Так и на берег сошел Огородов, все думая о девушке, которая поразила его тихим взглядом своих преданных глаз и живо напомнила ему Зину. Он вновь и вновь переживал уже знакомое ему чувство горькой вины перед кем-то и мучился тем, что до сих пор не нашел своего истока, который бы дал светлой веры и крепких сил, чтобы во всю жизнь не покачнуться ни в едином шаге. «И все-таки в любви и труде весь мой исход». При этой мысли Огородов облегченно вздохнул, радуясь, что опять вернулся к своей давней успокаивающей мысли.

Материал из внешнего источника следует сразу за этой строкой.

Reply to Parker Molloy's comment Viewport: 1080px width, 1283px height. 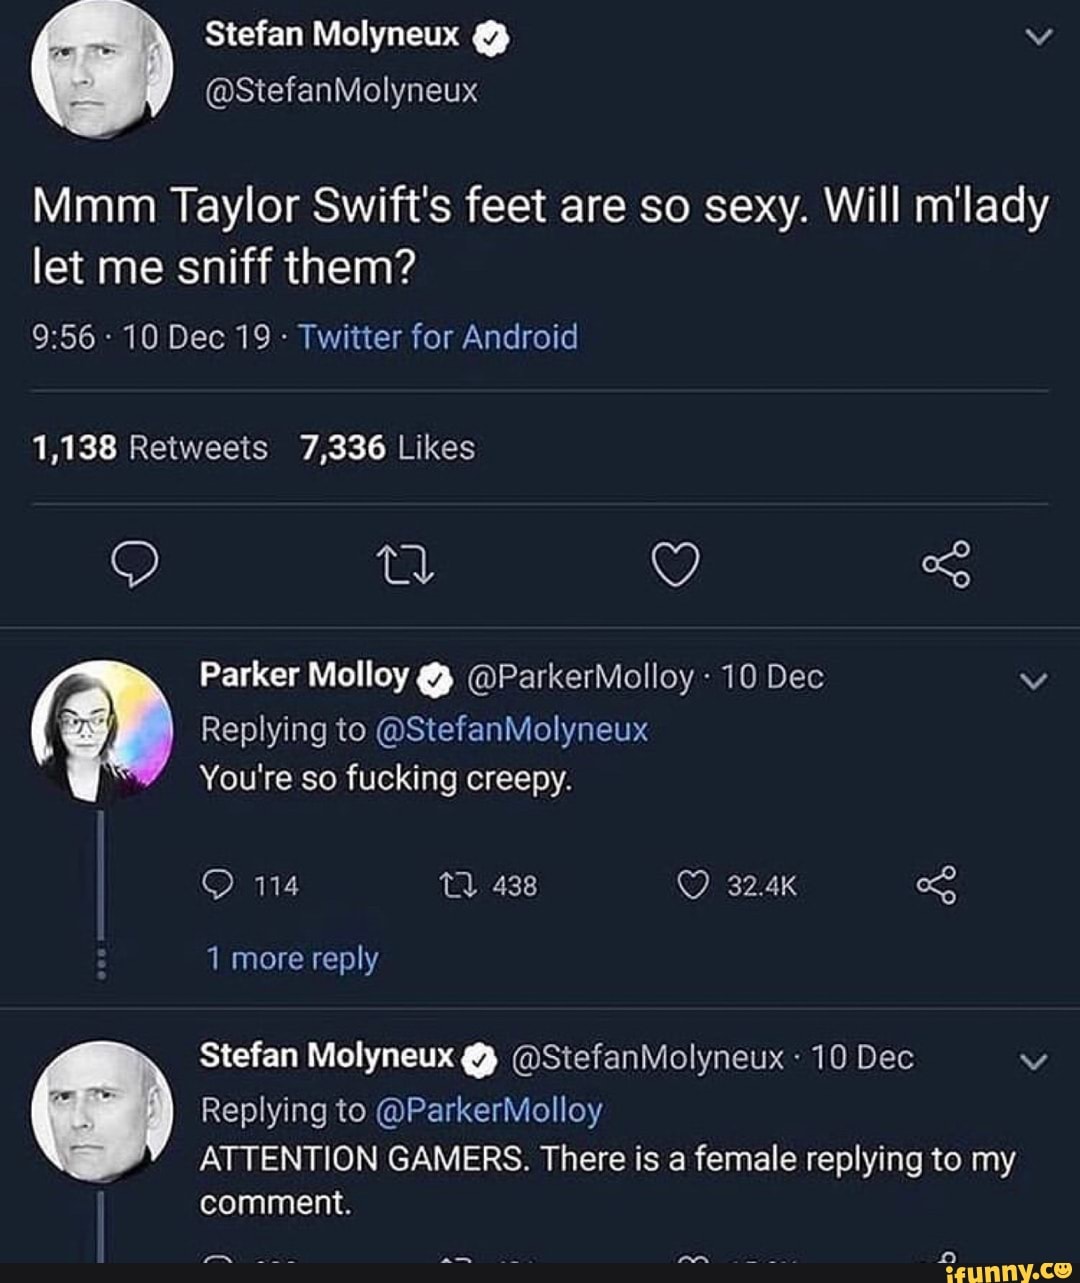click(x=220, y=884)
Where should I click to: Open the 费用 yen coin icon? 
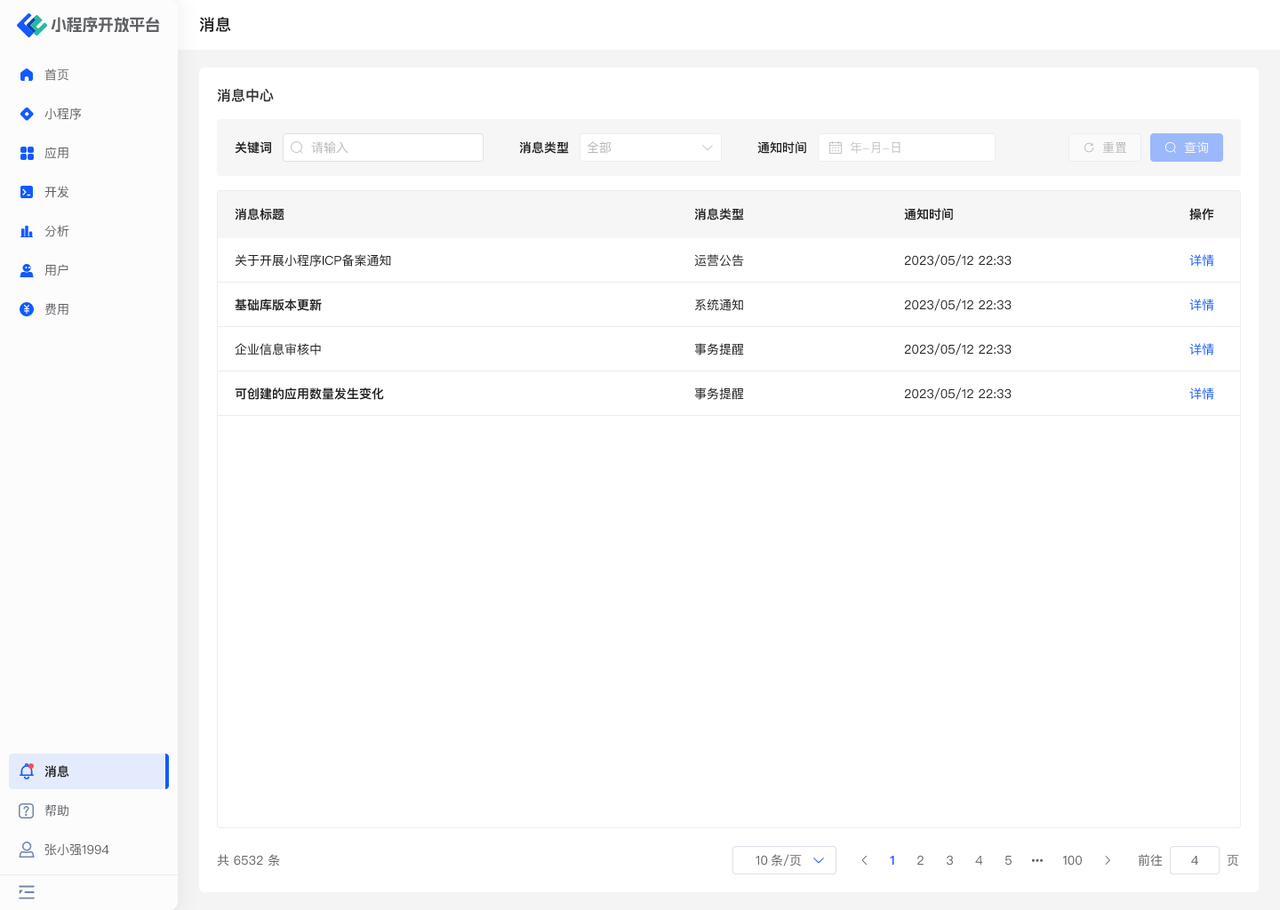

В узком проходе между дровяниками он столкнулся с мужчиной в котелке. Странно, что оба они, и котелок и Огородов, будто ждали этой встречи и с жадным изумлением поглядели друг другу в лицо. Котелок удовлетворенно хмыкнул и уступил дорогу, а Огородов узнал его водянистые опойные глаза, тайно следившие за ним, Огородовым, всю дорогу от кладбища до дома.
— Вы что-то сказали? — сердито остановился Огородов, наблюдая за движением котелка.
— Никак нет-с, — котелок развел руками, поняв, что его в чем-то подозревают. — Я здешний, служащий ссудной кассы. Не слыхали? Кляпов.